Data section:
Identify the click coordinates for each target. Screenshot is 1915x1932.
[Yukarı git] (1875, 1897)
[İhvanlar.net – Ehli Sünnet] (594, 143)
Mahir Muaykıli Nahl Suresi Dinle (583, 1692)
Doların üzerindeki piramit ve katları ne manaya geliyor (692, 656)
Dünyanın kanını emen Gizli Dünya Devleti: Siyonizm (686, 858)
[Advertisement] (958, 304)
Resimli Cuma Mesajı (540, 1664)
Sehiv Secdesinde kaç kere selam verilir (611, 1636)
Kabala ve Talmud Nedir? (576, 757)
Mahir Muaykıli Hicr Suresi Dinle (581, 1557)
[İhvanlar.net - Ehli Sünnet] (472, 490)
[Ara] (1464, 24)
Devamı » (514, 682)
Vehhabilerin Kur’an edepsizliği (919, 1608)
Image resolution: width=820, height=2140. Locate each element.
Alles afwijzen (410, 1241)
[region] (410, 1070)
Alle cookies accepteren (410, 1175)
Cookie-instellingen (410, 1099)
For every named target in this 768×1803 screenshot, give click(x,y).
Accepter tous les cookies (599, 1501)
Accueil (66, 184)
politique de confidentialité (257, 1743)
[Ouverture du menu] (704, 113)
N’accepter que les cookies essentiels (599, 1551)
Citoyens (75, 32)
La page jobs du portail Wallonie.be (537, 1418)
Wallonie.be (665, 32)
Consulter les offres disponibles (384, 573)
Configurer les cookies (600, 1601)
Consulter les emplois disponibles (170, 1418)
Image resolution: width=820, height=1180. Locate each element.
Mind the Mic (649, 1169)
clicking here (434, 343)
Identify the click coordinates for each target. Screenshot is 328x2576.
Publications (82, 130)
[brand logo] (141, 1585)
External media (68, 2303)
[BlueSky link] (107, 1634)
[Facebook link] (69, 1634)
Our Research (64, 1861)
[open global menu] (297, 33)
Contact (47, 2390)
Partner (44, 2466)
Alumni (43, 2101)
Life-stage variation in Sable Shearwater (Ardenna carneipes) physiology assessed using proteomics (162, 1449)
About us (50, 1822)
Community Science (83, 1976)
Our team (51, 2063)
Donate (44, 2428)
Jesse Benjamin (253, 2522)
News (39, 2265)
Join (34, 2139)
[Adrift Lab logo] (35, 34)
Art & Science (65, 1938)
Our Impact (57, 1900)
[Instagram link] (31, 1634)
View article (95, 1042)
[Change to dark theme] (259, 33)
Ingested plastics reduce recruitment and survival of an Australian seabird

Directions:
Check each line of the records above for the word "Ehli", then give the number of lines that have it, with no other words.

The completed task:
2